**TASK A:**
Answer these questions using the journal passage.
(i) What is the name of the nurse who attended the port surgery?
(ii) Where did Phil once work as head surgeon?
(iii) For how long does Toni celebrate her birthdays?
**TASK B:** Carry on the journal passage from its final sentence, keeping its first-person voice.

[Opening EXERCISE PASSAGE section]

Today, I turned 35 years old and learned to appreciate what a birthday truly means. My friend Steve B. and I have a running joke about birthdays being "contrived human milestones"- the cake, the presents, all the hoopla. We get older, we fuss over our looks, we wax philosophical about how quickly the years go by, and perhaps, we even start to get a bit more crotchety. But the nurse who attended my port surgery, June, put it all into perspective for me. She said there was a point in her life where she felt much the same way- it's another birthday, big deal, so what? But then she had an epiphany and realized that the birthday IS the gift. You made it another year in life and lived to tell about it. Who better to comment on the magnificence of this statement than a nurse whose very job it is to attend to countless births and deaths on a daily basis? If we change our mindset, birthdays shouldn't be viewed as the inevitable countdown from the cradle to the grave, but rather they should be embraced as the finest of sentiments and celebrations because we happened to survive another year. My sister-in-law Toni celebrates her birthdays the whole week long, and I'm beginning to think she's on to something....
Today, my father-in-law Phil took me to treatment. He recently underwent a colonoscopy himself, and they were able to immediately take care of a potential problem due to early detection. He used to be the head surgeon at Virginia Mason and has been in retirement for about 7 years. He's in his 70s, stays active, plays bridge and tennis regularly, crafts beautiful bonsai as a hobby, manages an orchard and vineyard in Okanogan, and was recently re-married. He and his wife Pedie travel and do all kinds of fun things together, and they even celebrated their two week wedding anniversary together just because they could. Their story makes a good case for longevity, doesn't it?

[Closing EXERCISE PASSAGE section]
[Opening MATERIAL PROVIDED section]

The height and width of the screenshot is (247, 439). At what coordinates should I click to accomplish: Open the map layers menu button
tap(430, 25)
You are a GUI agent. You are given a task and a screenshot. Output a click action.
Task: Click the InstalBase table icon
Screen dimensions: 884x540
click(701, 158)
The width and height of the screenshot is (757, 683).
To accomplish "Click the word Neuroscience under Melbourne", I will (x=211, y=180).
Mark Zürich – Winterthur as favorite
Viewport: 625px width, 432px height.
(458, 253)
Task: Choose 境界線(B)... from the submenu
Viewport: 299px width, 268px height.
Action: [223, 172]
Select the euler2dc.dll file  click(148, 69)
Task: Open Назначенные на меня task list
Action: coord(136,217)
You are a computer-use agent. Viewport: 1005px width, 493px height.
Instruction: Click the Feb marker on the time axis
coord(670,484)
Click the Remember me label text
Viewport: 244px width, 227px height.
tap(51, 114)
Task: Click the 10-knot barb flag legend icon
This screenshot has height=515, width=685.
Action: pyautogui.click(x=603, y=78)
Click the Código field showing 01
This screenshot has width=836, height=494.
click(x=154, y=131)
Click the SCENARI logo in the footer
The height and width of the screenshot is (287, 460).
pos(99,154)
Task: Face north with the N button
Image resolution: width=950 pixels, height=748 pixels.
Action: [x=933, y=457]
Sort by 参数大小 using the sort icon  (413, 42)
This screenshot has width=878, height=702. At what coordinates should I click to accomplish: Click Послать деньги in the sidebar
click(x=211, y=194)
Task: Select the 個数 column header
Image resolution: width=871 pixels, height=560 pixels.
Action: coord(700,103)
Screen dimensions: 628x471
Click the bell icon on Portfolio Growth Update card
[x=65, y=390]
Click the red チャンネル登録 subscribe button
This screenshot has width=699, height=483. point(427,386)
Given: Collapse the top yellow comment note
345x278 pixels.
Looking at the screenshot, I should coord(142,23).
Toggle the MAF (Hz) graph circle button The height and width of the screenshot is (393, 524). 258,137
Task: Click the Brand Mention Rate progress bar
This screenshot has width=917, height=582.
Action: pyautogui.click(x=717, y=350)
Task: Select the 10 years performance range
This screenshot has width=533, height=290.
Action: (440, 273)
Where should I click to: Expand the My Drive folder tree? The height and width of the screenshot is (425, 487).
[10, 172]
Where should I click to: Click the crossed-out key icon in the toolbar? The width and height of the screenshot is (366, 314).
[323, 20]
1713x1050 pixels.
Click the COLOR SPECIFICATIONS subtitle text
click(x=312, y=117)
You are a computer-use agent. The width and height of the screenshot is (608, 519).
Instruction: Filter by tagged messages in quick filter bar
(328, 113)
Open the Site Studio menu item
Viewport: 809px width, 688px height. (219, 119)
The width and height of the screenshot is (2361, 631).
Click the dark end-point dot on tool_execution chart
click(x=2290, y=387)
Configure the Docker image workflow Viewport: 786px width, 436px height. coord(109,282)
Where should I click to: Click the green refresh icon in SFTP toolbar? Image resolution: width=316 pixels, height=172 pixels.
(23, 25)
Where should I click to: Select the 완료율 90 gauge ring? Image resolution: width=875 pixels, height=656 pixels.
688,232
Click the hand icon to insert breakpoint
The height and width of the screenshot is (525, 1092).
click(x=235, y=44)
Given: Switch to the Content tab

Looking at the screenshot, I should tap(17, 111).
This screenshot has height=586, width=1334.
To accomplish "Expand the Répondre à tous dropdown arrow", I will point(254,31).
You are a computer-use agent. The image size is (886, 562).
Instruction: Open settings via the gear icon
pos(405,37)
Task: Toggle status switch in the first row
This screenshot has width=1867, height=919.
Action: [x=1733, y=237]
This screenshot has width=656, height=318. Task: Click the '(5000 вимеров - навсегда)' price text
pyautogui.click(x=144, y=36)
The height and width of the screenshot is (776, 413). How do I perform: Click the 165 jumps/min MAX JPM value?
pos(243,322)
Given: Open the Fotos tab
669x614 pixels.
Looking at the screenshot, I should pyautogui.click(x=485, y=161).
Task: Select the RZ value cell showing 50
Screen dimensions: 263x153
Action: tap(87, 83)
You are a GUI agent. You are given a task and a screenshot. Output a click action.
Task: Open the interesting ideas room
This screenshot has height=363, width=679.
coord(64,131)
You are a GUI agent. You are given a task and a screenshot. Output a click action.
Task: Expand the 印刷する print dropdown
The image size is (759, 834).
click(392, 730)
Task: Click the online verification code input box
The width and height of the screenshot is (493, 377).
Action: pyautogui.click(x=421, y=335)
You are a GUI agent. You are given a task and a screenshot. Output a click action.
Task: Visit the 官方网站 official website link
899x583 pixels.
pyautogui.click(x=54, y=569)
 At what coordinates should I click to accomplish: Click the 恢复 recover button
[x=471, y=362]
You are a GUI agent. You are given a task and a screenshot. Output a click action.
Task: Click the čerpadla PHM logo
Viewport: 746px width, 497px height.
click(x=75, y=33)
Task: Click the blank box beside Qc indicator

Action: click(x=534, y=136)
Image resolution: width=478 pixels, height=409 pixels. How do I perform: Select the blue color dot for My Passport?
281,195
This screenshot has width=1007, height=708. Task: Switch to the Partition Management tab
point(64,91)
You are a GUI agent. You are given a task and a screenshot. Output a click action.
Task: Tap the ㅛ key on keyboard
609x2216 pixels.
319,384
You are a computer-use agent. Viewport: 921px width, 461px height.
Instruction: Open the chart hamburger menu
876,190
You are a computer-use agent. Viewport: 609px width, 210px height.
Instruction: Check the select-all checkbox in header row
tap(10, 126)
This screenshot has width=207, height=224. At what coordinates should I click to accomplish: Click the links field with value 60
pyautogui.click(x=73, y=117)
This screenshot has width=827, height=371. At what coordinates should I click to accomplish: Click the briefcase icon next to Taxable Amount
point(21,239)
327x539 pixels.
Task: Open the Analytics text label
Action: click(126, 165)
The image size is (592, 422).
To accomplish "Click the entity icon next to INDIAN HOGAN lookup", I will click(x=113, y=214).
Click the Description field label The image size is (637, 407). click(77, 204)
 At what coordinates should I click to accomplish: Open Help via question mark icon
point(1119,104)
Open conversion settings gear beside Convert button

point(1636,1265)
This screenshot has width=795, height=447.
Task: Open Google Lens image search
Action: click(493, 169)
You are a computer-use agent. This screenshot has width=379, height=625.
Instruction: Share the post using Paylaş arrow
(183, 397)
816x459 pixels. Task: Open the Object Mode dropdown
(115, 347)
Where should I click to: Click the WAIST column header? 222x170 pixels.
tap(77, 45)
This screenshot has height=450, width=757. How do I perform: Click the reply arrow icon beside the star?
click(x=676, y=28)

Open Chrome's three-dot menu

[Closing MATERIAL PROVIDED section]

**RESPONSE A:**
(i) June
(ii) Virginia Mason
(iii) The whole week long

**RESPONSE B:**
Even in my worst throes of pain and discomfort today, I felt an elevated sense that this birthday would hold a lot of meaning for me, and that I must be thankful above all else and still find reason to celebrate. I'm still here after all, and I'm fighting the good fight. I'm bearing up and realizing that this, too, will pass and that I'll endure for my sons, myself and all those whom I love. So, it's not about celebrating me, but about me celebrating all that is good in my life. Today, I became fully cognizant that the best kind of birthday gift is the profound sense that I am loved and that I have so many to love in return. Life is an infinite exchange of love and good energy if that's how we choose to expend our efforts in the time given to us.
So today, Nina, Jennifer, Zhivago, Toni, Mike, Janelle, Connor and Winston were there to ring in my 35th year over decadent cupcakes and sparkler candles. I received flowers, gifts, serenades, e-cards, calls, voicemails, and felt overcome by a sense of love which invigorated me with the will to fight this and survive to my 36th birthday and beyond. So today, I celebrate 35 years of good fortune in a loving family and countless friends who should all know how much love I have for each and every one of you. Thank you for reminding me what birthdays are really about.